An der Polizei-Hochschule in Wiesbaden steht eine der bundesweit modernsten Trainingsstätten zur Verfügung. Was ist das Besondere an der neuen Anlage?

Nach dem Notruf eines Ehemanns treffen zwei Polizisten in einer Wohnung auf eine Frau im psychischen Ausnahmezustand, die mit einem Messer hantiert. Diese Szene gehört zu einer Übung – jedoch können hessische Beamtinnen und Beamten tagtäglich im Berufsalltag mit einer solchen Situation konfrontiert sein. An der hessischen Polizeischule werden ganz unterschiedliche Einsätze trainiert und neuerdings auch in einer virtuellen Umgebung.

Die etwa zwölf mal zwölf Meter große Trainingsanlage in einer Halle ist komplett leer – die Wohnung der Frau mit dem Messer oder auch ganz andere Tatorte und Umgebungen gibt es nur virtuell. Mit speziellen VR-Brillen (Virtual-Reality-Brillen) ausgerüstet, tauchen die Beamten in eine computergenerierte Wirklichkeit ein. Dies kann etwa eine Tankstelle nach einem Raubüberfall sein oder ein Tatort nach einem Tötungsdelikt.

Polizisten steht eine der modernsten Anlagen zur Verfügung

Die Virtual Reality Trainingsanlage an der Hessischen Hochschule für öffentliches Management und Sicherheit in Wiesbaden gehöre aktuell zu den bundesweit modernsten Trainingsstätten aller Polizei– und Sicherheitsbehörden, sagt Innenminister Roman Poseck (CDU). Geübt wird dort Tatortarbeit und Taktik sowie Kommunikation und Stressresilienz. 

Perspektivisch sollen weitere Inhalte zur Ersten Hilfe, Lagebeurteilung im Einsatz und zum Brandschutz hinzukommen, wie der Innenminister ergänzte. Auch Spezialeinheiten und operative Einheiten der Polizei sollen künftig dort üben können. „Klar ist aber auch, dass der neue Trainingsbaustein das klassische Training nicht ersetzen, sondern ergänzen soll“, sagte Poseck.
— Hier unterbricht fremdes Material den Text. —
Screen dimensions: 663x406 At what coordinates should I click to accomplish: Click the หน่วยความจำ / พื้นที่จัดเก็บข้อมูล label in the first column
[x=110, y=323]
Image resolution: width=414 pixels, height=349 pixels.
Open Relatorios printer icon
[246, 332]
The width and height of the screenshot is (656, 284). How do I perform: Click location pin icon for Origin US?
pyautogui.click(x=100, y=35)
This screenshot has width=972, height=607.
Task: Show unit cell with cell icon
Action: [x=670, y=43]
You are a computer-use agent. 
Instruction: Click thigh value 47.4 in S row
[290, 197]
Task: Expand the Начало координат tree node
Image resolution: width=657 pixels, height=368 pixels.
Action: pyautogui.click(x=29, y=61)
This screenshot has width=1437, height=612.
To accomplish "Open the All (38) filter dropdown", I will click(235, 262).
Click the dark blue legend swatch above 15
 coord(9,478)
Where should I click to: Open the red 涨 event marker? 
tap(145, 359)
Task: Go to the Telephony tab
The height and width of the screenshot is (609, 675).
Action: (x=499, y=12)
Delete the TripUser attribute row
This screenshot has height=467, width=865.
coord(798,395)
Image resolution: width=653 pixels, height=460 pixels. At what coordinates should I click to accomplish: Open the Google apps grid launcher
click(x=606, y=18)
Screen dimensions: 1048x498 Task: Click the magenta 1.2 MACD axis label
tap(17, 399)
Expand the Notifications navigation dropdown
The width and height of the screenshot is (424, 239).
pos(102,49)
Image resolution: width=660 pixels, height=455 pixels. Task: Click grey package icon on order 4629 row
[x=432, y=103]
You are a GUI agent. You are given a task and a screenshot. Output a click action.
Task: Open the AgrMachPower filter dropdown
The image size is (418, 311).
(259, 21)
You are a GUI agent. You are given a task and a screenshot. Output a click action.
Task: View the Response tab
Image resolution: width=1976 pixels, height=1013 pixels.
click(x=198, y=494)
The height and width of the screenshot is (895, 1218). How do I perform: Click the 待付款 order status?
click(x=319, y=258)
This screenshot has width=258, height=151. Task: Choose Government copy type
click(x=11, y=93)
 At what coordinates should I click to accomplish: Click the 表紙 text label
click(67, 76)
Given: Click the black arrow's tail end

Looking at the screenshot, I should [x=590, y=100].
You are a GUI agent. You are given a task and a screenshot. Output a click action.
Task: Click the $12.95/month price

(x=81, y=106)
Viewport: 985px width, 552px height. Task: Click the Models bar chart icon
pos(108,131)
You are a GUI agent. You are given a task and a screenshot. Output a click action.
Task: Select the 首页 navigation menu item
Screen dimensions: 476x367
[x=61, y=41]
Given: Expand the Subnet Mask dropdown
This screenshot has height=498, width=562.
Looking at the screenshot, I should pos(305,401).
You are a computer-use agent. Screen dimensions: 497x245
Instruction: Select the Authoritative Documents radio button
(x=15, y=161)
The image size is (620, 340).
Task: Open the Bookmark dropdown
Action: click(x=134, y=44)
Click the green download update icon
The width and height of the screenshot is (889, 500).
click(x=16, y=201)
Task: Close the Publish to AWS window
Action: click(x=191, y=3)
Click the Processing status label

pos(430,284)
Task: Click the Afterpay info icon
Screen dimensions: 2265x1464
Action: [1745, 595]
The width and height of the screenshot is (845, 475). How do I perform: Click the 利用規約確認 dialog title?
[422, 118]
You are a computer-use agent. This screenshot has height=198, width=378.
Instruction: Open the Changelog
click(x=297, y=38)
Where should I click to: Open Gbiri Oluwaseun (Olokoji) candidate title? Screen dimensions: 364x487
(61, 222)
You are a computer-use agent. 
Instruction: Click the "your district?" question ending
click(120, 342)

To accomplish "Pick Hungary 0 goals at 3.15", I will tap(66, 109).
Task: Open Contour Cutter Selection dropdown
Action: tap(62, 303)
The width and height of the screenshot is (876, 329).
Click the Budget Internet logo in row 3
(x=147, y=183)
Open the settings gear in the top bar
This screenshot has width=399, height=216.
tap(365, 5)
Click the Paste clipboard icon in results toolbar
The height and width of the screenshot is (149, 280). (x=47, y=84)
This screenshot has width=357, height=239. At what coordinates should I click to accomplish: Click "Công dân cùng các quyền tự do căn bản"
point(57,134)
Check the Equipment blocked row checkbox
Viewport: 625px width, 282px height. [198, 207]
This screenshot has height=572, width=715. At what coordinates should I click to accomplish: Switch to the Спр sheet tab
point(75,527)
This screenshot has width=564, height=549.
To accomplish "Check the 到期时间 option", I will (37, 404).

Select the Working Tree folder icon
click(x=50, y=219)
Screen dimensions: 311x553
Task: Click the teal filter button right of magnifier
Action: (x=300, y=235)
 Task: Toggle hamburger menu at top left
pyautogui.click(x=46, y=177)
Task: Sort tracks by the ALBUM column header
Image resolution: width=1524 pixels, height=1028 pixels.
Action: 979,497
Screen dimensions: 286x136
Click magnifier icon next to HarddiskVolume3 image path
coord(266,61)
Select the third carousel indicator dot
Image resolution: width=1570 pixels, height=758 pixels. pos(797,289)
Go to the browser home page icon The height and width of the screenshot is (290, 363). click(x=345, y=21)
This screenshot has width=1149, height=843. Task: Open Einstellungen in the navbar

Bis zu acht Beamte gleichzeitig können auf der Trainingsfläche geschult werden, berichtet ein Polizeihauptkommissar. Sie tragen nicht nur VR-Brille, sondern nehmen auch andere Polizeiausrüstung wie etwa Taschenlampen, Waffen und Elektroschockgeräte mit in die virtuelle Welt, jedoch in einer speziellen Trainingsversion. In der Szenerie können Polizeibeamte verschiedenen Rollen einnehmen. 

Es sei einer der großen Vorteile der neuen Anlage, dass etwa Kinder und Tiere besser in ein Training eingebunden werden können – in einer virtuellen Version. Selbstverständlich wurden schon früher Polizistinnen und Polizisten anhand von gespielten Szenarien auf ihre Einsätze vorbereitet – jedoch sei das sehr viel aufwendiger und teurer gewesen, berichtet der Polizeihauptkommissar. Die Szenen seien bisher über mehrere Kameras gefilmt worden und mussten zur Nachbesprechung mühevoll geschnitten werden. Mit dem neuen Trainingsareal kann jede Einstellung aus vielen verschiedenen Blickwinkel mit einem Klick angesteuert werden. 

Moderne Anlage soll Polizeiausbildung attraktiv machen

Derzeit befindet sich die Anlage in der Einführungsphase, geplant ist ihr Betrieb künftig an fünf Tagen die Woche. Die Szenarien in der virtuellen Welt dauern bis zu knapp zehn Minuten. Anschließend gibt es eine Nachbesprechung. Mit den modernen Trainingsmöglichkeiten sollen auch potenzielle Bewerberinnen und Bewerber angesprochen werden, sagt Innenminister Poseck. Im vergangenen Jahr hätten alle 645 Stellen für Polizeianwärterinnen und -anwärter mit passenden Bewerbern besetzt werden können.

Die angehenden Polizeibeamten werden dann während ihrer Ausbildung sicherlich einmal mit der VR-Brille in der Übungshalle stehen. Bei dem Training mit der Frau und dem Messer können die beiden Polizisten die Situation erfolgreich entschärfen. Sie bringen die Mutter dazu, die gefährliche Waffe wegzulegen. Die Kinder sind während des Einsatzes mit dem Ehemann in der Küche in Sicherheit. Mutter und Kinder gibt es nur als computergenerierte Personen, der Ehemann wird von einem Beamten gespielt.